Document section:

↓

Former ISIS militant 'ISIS was full of contradictions'

An ISIS militant from Tunisia who was captured by the Syrian Democratic Forces (SDF) confirms that the militant organisations ideology and doctrine is full of contradictions. As a result of his findings, he decided to leave the group.

Rabia, a young Tunisian man arrested by the the Syrian Democratic Forces (SDF) in Syria after he left ISIS, confesses that his recruitment revealed the reality of the group to him. According to Rabia, many people joined the organisation believing that ISIS would establish an Islamic State coherent with the teachings of Islam. “All who joined were convinced, and I fought because I had faith in it,” Rabia said. Upon arrival to Syria and Iraq, however, Rabia realised that the rhetoric and ideology that the group professed was not reflected in the areas that they ruled. “First, there were contradictions in the doctrine, even the official doctrine – statements issued by that state were contradictory,” Rabia revealed. “Sometimes a specific statement was issued, then another completely opposite statement would be issued.”

Earlier this year a Tunisian reporter who went to the frontlines in Mosul to uncover the reality of ISIS revealed similar sentiments. “We thought that ISIS militants are ideologues and people who prefer to die,” said Ayzer al-Masri, the reporter. “On the ground, they are cowards with the full meaning of the word, especially in battles.”

↑

Exercise data:
↓

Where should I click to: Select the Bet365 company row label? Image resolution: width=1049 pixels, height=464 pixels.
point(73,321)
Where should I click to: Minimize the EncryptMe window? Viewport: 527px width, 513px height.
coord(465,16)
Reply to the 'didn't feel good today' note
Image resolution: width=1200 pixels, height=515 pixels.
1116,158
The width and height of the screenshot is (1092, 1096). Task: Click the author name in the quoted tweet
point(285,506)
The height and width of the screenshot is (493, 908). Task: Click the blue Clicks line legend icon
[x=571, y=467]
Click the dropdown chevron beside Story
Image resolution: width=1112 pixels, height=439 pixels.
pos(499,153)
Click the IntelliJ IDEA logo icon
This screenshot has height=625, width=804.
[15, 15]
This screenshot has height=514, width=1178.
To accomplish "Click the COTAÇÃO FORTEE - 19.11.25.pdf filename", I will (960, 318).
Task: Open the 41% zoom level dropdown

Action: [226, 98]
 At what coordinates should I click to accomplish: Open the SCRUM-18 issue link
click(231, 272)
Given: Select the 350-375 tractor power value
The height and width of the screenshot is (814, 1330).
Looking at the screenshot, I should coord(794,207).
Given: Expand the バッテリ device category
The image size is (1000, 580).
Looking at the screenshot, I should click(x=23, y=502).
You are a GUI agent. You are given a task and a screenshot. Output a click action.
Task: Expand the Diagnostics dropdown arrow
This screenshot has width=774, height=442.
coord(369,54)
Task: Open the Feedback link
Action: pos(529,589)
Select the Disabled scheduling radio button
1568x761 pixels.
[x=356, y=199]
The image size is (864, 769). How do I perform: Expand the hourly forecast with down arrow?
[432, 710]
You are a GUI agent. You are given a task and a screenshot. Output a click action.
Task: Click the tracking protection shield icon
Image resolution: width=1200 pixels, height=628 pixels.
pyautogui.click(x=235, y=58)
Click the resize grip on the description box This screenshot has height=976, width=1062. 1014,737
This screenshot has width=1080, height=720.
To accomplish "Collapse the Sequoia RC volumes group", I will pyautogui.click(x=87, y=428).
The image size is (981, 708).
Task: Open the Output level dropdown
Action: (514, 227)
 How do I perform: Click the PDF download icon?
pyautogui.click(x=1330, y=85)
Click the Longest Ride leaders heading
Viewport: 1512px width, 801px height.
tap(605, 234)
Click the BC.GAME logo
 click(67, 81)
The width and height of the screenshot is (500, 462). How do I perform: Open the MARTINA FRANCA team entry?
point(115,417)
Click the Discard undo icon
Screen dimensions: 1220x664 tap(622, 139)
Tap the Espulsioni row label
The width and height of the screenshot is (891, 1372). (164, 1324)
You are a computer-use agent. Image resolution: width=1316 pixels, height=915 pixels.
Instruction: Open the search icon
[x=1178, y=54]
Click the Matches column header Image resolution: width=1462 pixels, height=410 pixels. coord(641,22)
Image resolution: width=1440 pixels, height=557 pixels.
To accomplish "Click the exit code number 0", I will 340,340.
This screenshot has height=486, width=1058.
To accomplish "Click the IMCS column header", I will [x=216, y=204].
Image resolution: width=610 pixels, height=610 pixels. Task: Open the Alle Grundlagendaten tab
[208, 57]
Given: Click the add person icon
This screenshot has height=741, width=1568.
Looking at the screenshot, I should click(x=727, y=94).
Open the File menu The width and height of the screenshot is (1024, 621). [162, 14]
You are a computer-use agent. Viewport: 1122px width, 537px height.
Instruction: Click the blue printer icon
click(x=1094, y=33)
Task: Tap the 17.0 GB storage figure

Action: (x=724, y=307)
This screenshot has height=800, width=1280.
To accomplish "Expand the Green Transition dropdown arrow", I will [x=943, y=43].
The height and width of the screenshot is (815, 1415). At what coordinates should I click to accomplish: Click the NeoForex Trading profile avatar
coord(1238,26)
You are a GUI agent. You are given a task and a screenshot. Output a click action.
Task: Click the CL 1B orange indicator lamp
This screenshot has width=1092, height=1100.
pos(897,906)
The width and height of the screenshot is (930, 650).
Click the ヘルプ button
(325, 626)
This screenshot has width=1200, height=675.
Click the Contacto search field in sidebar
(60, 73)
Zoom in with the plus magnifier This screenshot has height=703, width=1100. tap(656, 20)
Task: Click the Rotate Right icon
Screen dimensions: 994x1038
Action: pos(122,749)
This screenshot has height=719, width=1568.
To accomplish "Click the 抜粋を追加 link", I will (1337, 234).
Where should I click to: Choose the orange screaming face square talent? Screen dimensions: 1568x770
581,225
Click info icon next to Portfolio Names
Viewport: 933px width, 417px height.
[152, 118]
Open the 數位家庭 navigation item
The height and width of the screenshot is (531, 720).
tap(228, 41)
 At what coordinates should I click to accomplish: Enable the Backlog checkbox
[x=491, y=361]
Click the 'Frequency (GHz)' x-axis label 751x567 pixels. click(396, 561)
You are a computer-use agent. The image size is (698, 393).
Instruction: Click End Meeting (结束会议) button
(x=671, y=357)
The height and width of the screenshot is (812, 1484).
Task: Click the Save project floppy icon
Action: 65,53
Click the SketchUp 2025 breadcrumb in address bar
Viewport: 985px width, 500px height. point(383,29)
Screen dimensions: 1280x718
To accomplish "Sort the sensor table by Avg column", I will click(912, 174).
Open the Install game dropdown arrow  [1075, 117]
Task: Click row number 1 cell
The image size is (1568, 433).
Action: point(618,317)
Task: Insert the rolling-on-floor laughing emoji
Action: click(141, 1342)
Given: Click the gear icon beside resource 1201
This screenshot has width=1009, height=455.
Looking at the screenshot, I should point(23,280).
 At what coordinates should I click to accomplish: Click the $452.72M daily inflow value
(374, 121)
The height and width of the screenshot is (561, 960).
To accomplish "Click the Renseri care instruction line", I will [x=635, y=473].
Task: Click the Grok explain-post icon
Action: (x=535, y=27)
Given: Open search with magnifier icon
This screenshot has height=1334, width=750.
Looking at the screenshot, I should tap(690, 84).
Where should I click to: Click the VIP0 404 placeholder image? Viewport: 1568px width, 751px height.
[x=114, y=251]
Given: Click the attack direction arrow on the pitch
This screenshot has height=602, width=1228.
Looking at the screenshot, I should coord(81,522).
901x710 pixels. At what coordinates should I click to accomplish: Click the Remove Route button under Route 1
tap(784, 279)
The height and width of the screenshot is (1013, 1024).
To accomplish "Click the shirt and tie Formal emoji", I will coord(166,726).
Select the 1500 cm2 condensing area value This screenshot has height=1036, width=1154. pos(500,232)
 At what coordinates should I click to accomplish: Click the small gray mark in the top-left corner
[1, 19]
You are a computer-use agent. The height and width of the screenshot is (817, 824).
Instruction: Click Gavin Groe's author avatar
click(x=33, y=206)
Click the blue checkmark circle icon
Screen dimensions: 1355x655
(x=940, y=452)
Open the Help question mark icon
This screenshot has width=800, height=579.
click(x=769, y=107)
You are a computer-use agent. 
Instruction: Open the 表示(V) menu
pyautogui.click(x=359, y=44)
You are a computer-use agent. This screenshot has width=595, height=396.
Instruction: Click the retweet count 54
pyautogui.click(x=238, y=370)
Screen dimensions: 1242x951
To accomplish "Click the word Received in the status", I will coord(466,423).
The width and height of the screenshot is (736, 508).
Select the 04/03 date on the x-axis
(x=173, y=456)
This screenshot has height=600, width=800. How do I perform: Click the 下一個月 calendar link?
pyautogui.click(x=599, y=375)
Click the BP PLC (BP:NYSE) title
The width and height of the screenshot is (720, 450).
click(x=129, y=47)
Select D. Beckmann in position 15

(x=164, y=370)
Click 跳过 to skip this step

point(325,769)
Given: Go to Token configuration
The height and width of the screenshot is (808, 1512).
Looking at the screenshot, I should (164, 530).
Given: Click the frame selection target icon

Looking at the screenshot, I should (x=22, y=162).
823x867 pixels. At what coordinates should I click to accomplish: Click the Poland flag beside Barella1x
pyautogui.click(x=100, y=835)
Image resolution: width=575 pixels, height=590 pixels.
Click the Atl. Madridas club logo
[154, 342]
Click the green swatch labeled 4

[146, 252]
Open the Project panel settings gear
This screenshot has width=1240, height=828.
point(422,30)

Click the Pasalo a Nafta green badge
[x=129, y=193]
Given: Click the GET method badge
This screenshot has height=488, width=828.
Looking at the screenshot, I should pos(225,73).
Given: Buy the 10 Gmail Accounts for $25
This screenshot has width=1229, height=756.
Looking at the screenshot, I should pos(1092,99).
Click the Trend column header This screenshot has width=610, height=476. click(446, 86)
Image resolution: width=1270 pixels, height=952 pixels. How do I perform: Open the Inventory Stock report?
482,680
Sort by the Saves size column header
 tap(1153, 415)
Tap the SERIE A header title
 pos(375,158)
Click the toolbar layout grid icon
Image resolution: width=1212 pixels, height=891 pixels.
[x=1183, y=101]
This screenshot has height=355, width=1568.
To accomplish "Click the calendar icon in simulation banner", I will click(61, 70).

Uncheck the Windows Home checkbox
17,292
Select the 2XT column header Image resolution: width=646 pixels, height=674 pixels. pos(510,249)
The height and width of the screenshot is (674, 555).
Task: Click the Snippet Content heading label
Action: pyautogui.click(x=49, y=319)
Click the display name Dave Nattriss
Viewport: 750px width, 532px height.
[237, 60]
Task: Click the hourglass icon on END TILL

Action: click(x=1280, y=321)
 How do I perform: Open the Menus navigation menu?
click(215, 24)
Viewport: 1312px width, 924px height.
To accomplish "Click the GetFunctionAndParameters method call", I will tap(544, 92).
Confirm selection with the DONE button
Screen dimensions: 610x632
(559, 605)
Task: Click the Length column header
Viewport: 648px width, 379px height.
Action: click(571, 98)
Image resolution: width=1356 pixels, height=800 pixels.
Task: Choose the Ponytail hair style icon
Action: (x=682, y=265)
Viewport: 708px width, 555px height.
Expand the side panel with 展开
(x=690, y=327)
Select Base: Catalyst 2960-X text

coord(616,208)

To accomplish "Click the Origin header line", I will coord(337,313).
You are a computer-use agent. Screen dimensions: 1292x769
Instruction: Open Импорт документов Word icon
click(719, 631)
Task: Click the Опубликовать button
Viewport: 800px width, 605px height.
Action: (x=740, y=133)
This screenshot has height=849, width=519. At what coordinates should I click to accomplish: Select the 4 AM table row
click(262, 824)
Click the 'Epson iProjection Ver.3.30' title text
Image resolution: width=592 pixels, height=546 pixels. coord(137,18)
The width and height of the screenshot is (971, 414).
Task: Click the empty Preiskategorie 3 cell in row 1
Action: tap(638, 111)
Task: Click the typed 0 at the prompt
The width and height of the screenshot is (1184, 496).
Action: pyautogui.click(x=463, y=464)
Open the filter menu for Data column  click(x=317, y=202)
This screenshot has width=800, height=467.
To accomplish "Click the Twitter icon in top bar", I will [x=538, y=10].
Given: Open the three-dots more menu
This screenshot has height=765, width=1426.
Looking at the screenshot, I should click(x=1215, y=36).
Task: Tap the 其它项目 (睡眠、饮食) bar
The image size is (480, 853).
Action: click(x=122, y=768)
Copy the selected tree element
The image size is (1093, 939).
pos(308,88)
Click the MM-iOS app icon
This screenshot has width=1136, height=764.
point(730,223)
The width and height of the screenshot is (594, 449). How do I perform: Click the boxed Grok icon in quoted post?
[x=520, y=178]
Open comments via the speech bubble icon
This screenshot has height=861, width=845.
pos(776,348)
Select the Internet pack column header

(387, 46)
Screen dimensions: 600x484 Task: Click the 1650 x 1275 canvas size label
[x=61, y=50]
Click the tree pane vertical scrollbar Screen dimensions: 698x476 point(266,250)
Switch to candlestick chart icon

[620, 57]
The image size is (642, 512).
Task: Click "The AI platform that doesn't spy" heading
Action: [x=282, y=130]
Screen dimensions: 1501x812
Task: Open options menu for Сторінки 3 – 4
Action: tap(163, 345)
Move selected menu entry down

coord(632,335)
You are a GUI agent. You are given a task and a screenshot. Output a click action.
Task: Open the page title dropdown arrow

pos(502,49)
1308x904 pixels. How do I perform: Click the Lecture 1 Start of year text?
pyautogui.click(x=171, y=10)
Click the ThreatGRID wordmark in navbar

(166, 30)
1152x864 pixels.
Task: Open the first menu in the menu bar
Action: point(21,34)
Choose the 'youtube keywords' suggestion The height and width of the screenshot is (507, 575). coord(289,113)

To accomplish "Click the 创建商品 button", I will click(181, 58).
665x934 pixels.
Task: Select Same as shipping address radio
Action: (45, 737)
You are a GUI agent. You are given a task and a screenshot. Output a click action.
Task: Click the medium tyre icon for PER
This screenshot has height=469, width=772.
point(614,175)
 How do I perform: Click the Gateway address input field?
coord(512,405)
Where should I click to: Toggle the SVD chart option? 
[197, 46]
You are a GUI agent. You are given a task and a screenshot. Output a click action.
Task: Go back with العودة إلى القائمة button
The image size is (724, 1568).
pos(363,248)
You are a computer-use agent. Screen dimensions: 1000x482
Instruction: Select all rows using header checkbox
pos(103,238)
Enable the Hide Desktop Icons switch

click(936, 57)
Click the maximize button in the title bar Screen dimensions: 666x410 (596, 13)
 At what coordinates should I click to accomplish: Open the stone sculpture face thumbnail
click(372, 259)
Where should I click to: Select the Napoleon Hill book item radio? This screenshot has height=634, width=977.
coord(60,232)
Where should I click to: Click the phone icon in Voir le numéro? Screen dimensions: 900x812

↑

Quote the stretch of the article about the former ISIS militant from "An ISIS militant" through "leave the group.".

Answer section:
An ISIS militant from Tunisia who was captured by the Syrian Democratic Forces (SDF) confirms that the militant organisations ideology and doctrine is full of contradictions. As a result of his findings, he decided to leave the group.